Such arrangement can be used in a 1 kW server motor but is not limited thereto. The coil 64 is winded on the two insulation bobbins 10 along the first extension portion 34, the winding platform 32 and the second extension portion 36. The coil 64 is electrically connected with two pins 62. The two flexible insulation films 66 respectively cover the first indented portion 58 and the second indented portion 60 for separating the coil 64 from the metal core 52. Besides, through the first indented portion 58 and the second indented portion 60, which cover the metal core 52, the flexible insulation films 66 can further electrically isolate the coil 64 of two adjacent stator unit structures 50.

Referring to FIGS. 3A-3B, diagrams of a stator unit structure 70 according to another embodiment are shown. FIG. 3A is an exploded diagram of a stator unit structure 70 according to another embodiment. FIG. 3B is an exploded diagram of a stator unit structure 70 according to another embodiment. Each of the two pins 72 used in the stator unit structure 70 has a rectangular cross-section. Here, the pin 72 having a rectangular cross-section is referred as a rectangular pin, and is normally used in manual winding. Such arrangement can be used in a 2 kW server motor but is not limited thereto. Other details of the stator unit structure 70 are similar to that of the stator unit structure 50, and are not repeated here.

It can be understood that the insulation bobbin 10 of the above embodiments provides a universal notch 24 compactible with different types of pins. As indicated in FIG. 2A-2B and FIG. 3A-3B, even when the universal notch structure is used in cooperation with different types of cylindrical pins 62 and rectangular pins 72, there is no need to change the whole design of the insulation bobbin 10. Therefore, the insulation bobbin compactible with different types of pins can be manufactured using single type of mold. For the stator unit structure and the server motor structure using the same, the manufacturing process can be simplified and the manufacturing cost can be reduced.
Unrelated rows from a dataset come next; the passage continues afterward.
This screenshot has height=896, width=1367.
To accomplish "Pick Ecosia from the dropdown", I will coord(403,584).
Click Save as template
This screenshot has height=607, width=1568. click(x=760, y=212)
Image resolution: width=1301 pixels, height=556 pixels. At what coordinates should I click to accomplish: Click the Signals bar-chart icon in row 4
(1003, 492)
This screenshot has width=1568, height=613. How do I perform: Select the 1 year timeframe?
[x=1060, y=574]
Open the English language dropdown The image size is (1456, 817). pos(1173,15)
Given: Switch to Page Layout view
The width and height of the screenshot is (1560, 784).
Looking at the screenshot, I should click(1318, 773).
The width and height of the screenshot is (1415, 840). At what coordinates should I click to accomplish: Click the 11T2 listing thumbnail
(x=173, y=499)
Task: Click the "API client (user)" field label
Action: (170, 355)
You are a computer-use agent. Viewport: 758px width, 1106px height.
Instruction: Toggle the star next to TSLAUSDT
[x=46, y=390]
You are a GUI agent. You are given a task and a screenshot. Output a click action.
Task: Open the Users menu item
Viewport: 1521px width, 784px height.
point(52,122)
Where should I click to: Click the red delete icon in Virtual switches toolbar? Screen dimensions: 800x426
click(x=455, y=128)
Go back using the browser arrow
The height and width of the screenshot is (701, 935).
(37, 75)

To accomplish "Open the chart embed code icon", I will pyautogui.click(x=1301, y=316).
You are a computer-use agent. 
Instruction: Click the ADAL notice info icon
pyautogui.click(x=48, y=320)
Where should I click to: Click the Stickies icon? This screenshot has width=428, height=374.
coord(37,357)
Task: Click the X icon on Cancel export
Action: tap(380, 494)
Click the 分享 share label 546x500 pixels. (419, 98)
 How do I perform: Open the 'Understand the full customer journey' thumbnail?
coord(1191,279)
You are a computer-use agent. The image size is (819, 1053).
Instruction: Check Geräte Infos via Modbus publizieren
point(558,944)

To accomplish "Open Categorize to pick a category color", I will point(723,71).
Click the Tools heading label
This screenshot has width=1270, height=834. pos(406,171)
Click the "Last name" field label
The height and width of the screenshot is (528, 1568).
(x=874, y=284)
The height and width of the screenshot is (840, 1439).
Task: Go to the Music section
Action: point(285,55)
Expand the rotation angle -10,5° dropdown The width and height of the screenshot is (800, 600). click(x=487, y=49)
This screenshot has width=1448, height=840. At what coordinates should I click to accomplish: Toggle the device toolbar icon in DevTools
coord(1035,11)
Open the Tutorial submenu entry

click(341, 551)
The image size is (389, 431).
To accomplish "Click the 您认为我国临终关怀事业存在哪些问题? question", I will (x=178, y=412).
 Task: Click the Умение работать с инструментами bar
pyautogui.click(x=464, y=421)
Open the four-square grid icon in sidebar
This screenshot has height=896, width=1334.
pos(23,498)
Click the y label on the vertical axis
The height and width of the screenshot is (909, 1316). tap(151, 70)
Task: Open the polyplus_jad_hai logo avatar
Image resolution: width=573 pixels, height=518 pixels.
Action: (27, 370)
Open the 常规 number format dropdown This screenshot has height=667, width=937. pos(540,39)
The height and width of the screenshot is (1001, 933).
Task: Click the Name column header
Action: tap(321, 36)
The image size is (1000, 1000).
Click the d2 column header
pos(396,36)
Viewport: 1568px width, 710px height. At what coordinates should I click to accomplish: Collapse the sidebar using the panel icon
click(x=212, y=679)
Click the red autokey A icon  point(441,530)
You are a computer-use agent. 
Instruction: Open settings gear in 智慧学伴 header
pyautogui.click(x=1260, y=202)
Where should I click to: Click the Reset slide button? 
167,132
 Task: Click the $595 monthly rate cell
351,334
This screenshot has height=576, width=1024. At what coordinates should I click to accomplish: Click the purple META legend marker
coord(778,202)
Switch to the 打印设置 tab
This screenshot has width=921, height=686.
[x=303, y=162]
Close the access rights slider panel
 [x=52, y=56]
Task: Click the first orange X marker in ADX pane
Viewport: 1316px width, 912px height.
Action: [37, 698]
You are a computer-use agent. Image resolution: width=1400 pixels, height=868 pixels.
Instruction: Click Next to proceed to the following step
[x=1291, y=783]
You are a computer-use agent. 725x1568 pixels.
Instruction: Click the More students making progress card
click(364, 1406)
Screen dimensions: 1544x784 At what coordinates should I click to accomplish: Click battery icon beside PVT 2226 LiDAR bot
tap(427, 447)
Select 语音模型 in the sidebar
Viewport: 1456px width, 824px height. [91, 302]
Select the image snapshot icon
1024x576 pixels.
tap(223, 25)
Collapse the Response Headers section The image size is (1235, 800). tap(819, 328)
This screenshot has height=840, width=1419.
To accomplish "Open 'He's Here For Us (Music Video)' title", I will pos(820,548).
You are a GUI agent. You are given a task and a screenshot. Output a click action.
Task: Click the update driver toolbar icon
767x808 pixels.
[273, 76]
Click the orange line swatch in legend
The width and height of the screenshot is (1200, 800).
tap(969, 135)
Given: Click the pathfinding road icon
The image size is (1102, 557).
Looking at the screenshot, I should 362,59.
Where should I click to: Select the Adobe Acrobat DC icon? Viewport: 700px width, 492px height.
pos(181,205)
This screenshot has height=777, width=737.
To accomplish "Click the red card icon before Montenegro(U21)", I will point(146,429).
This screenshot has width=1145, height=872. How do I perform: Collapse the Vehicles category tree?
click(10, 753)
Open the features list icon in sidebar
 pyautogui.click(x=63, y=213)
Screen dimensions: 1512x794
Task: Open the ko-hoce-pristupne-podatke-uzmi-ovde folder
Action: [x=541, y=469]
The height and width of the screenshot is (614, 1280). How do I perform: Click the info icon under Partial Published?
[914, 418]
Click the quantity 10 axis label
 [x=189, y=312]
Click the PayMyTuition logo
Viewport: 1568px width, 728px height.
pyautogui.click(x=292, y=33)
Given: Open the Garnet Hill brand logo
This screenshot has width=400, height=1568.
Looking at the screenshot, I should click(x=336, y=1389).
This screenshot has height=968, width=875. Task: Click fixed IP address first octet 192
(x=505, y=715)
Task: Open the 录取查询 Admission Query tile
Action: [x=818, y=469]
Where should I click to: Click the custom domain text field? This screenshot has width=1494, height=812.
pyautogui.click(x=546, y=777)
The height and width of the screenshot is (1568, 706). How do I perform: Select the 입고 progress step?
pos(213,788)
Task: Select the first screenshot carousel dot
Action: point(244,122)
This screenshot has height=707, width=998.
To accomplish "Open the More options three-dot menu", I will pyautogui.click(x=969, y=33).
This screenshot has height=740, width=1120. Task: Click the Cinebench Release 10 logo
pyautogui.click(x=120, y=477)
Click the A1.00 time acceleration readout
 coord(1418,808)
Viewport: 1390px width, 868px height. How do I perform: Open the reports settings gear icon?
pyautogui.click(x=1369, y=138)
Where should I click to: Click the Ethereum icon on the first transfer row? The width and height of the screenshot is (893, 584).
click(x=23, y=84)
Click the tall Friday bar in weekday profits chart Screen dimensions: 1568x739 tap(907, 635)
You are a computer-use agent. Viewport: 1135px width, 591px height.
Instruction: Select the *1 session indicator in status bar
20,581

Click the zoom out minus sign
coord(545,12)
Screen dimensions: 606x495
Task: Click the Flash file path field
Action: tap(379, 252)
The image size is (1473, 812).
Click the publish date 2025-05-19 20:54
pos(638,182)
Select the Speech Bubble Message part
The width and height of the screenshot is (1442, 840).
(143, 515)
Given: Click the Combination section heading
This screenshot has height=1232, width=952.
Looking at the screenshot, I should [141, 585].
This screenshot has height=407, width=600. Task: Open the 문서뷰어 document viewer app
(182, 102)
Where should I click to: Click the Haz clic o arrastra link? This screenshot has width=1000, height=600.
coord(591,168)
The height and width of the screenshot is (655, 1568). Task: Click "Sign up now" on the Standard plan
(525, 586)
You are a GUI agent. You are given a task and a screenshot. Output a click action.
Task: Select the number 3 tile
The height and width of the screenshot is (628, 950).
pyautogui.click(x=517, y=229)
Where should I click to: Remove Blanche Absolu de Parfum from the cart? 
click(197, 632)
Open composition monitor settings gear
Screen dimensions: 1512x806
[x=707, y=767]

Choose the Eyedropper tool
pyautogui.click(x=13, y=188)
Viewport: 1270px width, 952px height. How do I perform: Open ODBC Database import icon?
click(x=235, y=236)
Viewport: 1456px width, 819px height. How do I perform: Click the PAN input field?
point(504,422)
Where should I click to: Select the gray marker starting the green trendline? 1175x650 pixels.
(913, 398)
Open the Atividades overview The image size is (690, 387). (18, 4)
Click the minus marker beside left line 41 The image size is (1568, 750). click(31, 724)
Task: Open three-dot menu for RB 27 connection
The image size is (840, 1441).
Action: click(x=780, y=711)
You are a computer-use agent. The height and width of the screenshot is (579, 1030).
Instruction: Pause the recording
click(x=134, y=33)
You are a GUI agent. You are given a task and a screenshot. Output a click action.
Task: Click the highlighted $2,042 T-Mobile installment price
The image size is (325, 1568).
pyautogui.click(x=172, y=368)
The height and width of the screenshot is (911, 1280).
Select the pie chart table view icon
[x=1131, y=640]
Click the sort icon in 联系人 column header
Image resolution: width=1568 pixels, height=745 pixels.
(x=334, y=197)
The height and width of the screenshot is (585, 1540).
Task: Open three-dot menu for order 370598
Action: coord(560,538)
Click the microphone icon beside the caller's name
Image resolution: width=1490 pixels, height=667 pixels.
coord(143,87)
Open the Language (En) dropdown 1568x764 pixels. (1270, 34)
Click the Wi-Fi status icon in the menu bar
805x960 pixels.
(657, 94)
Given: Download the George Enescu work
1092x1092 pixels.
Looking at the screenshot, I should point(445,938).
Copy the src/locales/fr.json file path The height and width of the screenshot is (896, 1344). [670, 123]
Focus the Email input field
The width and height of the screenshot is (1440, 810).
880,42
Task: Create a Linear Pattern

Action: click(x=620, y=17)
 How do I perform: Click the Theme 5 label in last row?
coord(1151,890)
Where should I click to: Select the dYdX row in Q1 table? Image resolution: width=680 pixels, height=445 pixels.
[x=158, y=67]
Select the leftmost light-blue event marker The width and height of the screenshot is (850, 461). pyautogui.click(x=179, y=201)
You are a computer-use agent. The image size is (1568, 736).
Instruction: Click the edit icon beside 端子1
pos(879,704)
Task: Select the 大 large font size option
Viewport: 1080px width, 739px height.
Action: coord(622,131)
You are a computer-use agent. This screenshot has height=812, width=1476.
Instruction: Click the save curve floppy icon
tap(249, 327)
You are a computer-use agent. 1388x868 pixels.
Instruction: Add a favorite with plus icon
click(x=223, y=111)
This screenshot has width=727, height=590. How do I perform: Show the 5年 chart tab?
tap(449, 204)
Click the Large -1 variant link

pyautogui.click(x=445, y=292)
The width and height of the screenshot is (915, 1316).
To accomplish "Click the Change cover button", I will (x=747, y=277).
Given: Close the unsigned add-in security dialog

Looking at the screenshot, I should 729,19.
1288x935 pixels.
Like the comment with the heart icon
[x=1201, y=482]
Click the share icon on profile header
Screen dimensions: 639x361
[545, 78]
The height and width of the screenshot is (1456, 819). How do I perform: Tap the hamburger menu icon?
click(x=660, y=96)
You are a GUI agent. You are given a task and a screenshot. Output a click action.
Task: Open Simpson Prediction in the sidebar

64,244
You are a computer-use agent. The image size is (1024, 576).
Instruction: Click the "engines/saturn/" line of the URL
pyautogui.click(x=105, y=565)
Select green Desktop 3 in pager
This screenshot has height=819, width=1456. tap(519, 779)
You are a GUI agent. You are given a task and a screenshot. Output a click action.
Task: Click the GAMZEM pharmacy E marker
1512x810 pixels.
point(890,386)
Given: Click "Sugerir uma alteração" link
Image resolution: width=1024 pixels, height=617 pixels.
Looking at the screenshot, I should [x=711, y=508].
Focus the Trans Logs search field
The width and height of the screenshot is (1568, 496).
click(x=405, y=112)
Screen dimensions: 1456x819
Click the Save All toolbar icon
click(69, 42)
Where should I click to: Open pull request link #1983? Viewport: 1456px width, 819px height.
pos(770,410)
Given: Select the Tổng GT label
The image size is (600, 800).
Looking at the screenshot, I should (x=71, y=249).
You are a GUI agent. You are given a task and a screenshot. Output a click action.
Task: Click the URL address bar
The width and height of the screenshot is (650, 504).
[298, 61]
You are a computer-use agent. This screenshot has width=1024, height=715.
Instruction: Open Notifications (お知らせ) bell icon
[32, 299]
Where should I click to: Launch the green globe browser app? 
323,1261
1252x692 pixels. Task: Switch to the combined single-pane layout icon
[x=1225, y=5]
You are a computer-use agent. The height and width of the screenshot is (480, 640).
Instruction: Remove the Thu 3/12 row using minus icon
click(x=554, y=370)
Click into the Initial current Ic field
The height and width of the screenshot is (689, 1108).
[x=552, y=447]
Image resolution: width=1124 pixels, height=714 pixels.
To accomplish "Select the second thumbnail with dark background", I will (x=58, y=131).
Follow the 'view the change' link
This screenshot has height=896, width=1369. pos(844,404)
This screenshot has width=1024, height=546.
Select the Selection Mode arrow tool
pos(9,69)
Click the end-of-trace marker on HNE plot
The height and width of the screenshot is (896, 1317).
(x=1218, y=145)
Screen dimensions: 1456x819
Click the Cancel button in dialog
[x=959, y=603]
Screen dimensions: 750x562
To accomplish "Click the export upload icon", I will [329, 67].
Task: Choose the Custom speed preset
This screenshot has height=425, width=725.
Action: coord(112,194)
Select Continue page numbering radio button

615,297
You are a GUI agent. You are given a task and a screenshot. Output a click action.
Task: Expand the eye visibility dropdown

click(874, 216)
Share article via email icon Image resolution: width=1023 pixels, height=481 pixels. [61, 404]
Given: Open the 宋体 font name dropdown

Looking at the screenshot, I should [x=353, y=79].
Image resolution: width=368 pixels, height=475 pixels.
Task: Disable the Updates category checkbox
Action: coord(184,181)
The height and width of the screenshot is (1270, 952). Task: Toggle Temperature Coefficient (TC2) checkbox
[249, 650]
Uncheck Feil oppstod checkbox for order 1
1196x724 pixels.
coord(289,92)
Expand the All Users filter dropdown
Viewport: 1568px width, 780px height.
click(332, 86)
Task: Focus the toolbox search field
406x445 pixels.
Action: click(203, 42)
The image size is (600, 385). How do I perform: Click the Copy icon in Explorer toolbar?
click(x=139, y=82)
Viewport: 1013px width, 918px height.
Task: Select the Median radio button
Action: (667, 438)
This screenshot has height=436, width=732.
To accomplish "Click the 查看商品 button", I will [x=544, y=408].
Referring to FIG. 4, a schematic diagram of a server motor structure 100 according to an embodiment is shown. The server motor structure 100 includes the stator unit structure according to any of the above embodiments. Specifically, the server motor structure 100 includes a casing 101. The casing 101 includes a hollowed body 102, a first bearing 103, and a second bearing 104. The hollowed body 102 is coupled between the first bearing 103 and the second bearing 104. The server motor structure 100 further includes a stator assembly structure 105 and a rotor structure 106. The stator assembly structure 105 is disposed in the hollowed body 102. The stator assembly structure 105 includes a plurality of stator unit structures, such as stator unit structures 50 or stator unit structures 70. The said stator unit structures form a surrounding space, in which the rotor structure 106 is disposed. The rotor structure 106 includes a shaft 107, which couples the first bearing 102 and the second bearing 103. In some embodiments, the casing may further include a first bearing fixer 108 and a second bearing fixer 109, by which the lathes, the transmission devices, the robots using the server motor are fixed. Here, the pins 105a used in the stator assembly structure 105 are exemplified by cylindrical pins. The cylindrical pins couple the circuit board 110, and are further electrically connected with the control unit 111 of the server motor structure 100. It can be understood that the rectangular pins can also be electrically connected with the control unit 111. Moreover, the server motor structure 100 is for exemplary purpose only, and the insulation bobbin 10 of the embodiments and the stator unit structure using the same can be used in cooperation with any compactible server motor structures.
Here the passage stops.